On the surface, it seemed to be an ordinary routine. In reality, it signified a much more pleasant scenario than what's consumed him this off-season. Instead of wearing his practice jersey Friday at the Lakers' facility in El Segundo, Fisher has mostly spent this summer in New York in suits negotiating a new collective bargaining agreement as the National Basketball Players Association president.
The new labor deal isn't expected to be ratified until sometime next week. Fisher joked about the lacking sense of finality when he and Coach Mike Brown talked across the court. Brown put a finger to his lips, alluding to the team's restrictions to speaking with players before the NBA lockout formally ends. In turn, Fisher remarked he doesn't want to say anything with several cameras focused on him. With Fisher conceding the negotiating process has proved to be an "exhausting ordeal," he clearly sees the finish line.

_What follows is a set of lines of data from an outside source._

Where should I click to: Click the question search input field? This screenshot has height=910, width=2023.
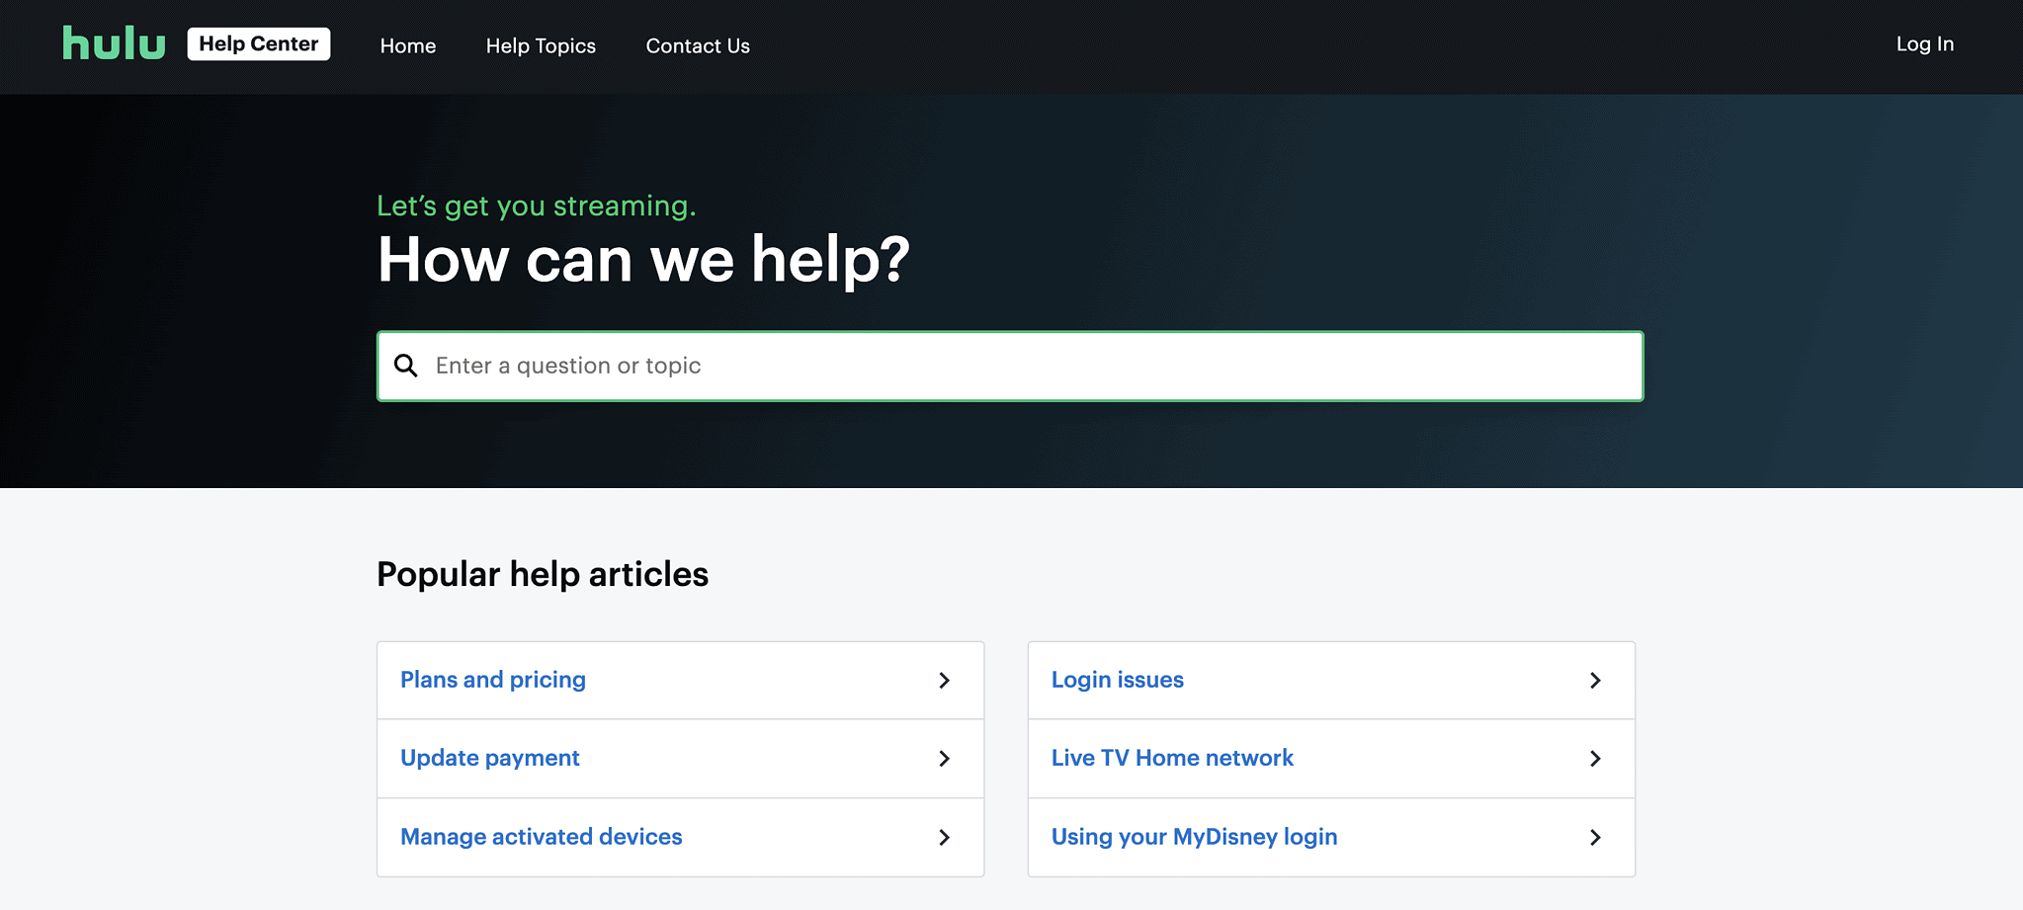click(988, 366)
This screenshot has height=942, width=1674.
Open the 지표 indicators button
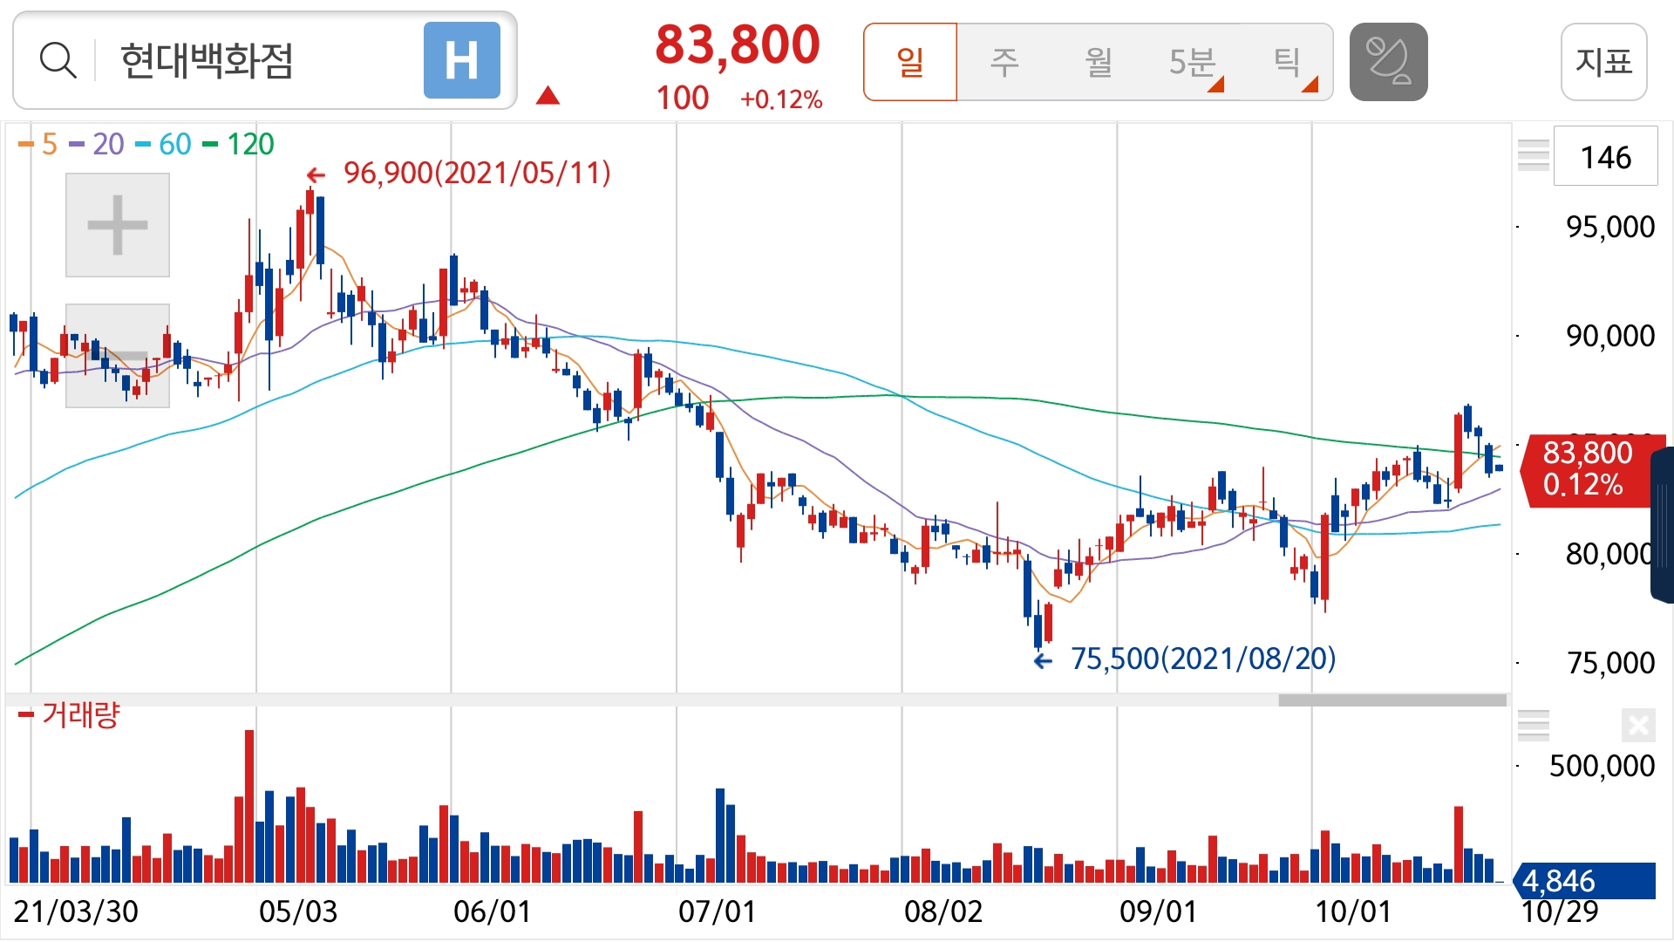point(1603,62)

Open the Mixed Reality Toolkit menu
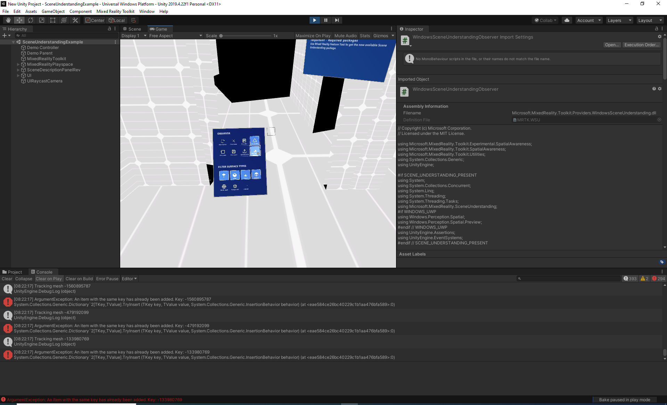pyautogui.click(x=115, y=11)
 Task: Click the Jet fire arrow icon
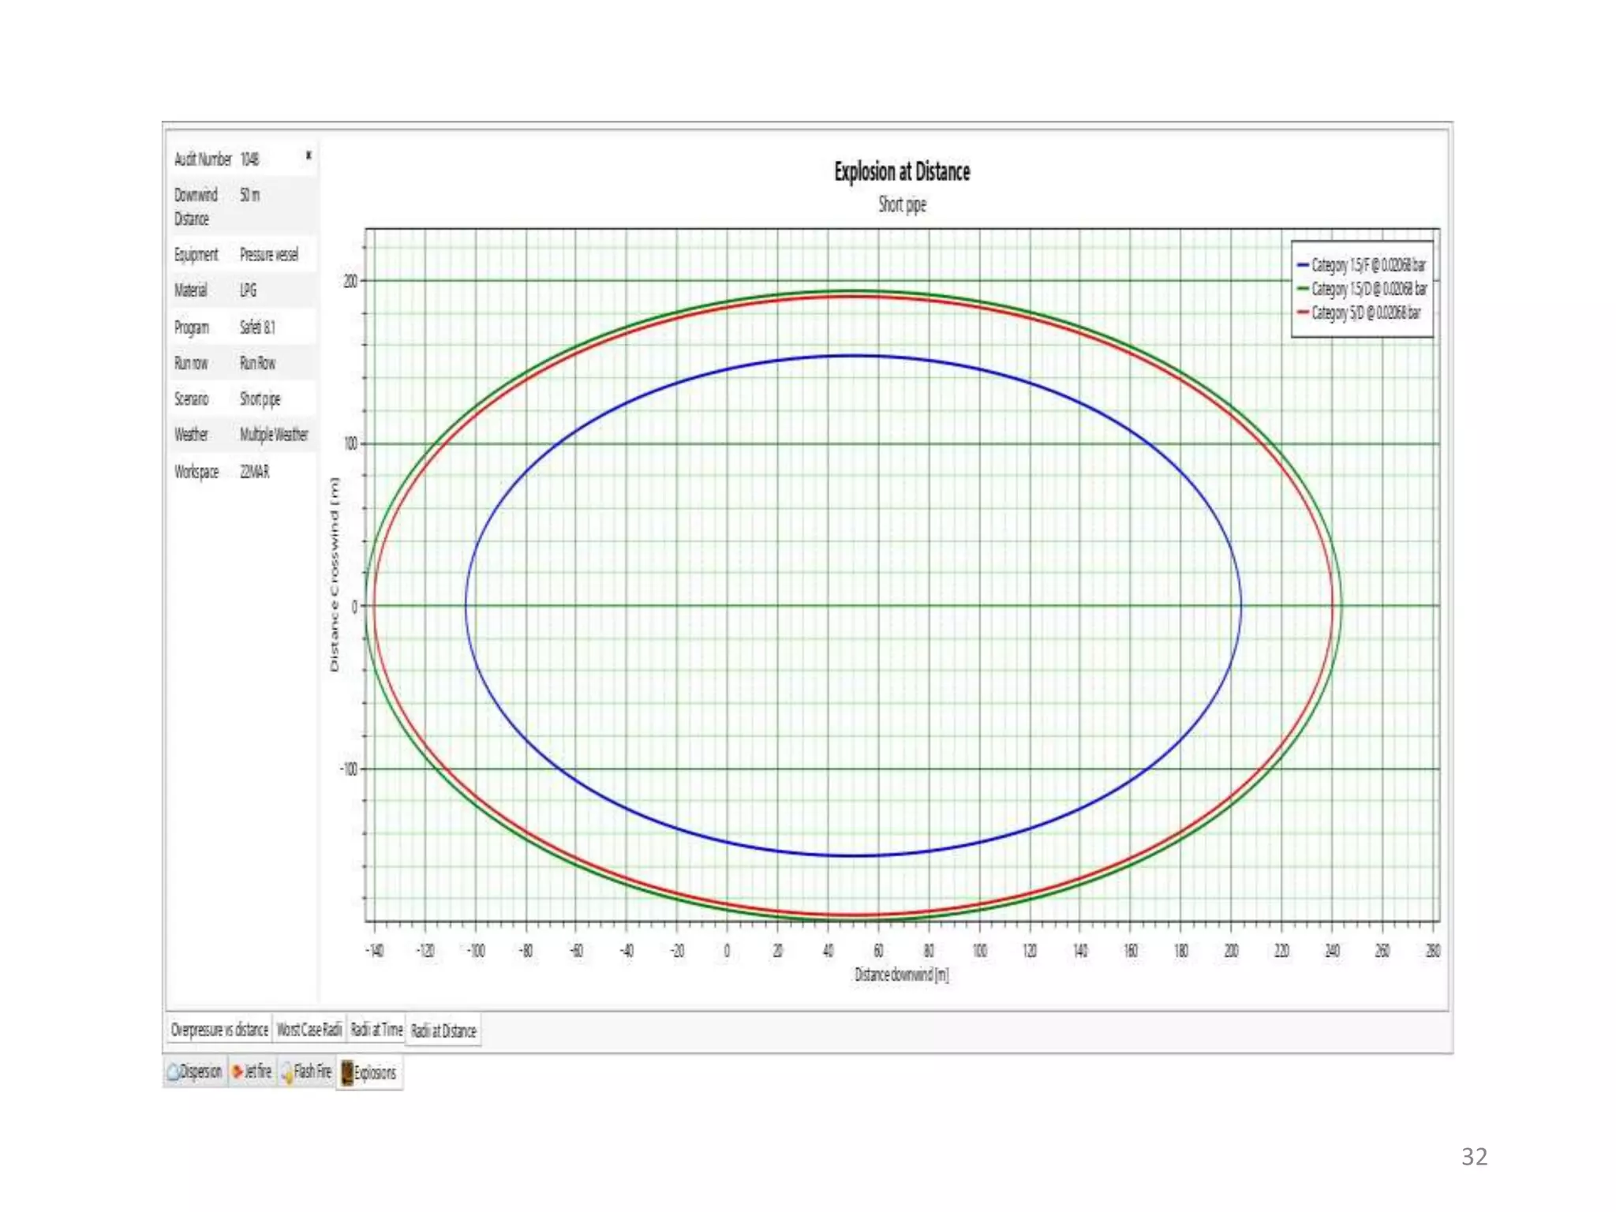pos(237,1072)
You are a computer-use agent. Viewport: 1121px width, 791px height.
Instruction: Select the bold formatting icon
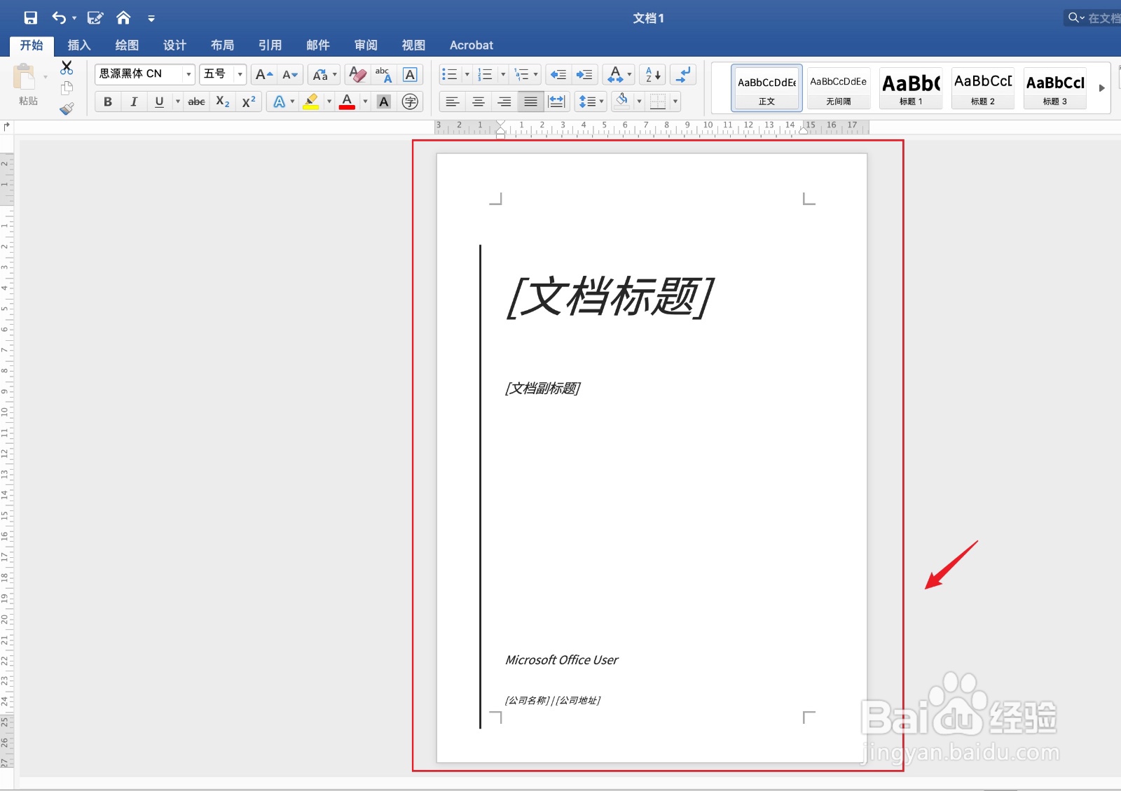(x=107, y=102)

"It's nice to get back into this particular gym and thinking about basketball again," he said. "But until it's done, it's not done. But I'm looking forward to starting camp next week."
Lakers General Manager Mitch Kupchak said, "I don't worry too much about Derek" and his conditioning level. Brown called Fisher "one tough of a gun." But it's indisputable that Fisher will face more uncertainties in the next few weeks beyond labor negotiations and fitting in time to train. With Brown featuring a more traditional offense than the triangle, it's possible Fisher's role could diminish. When asked whether he envisions Fisher remaining the starter, Brown simply said, "Possibly. When we get to camp and everything shakes out, I'll have a better feel."
But for now, Fisher will soon put basketball matters aside and return to New York sometime next week to continue negotiations.
"I've always worked hard at everything I've done," Fisher said. "That's no more different than this time. It's a little more challenging approach to things. But I found a way to get it done."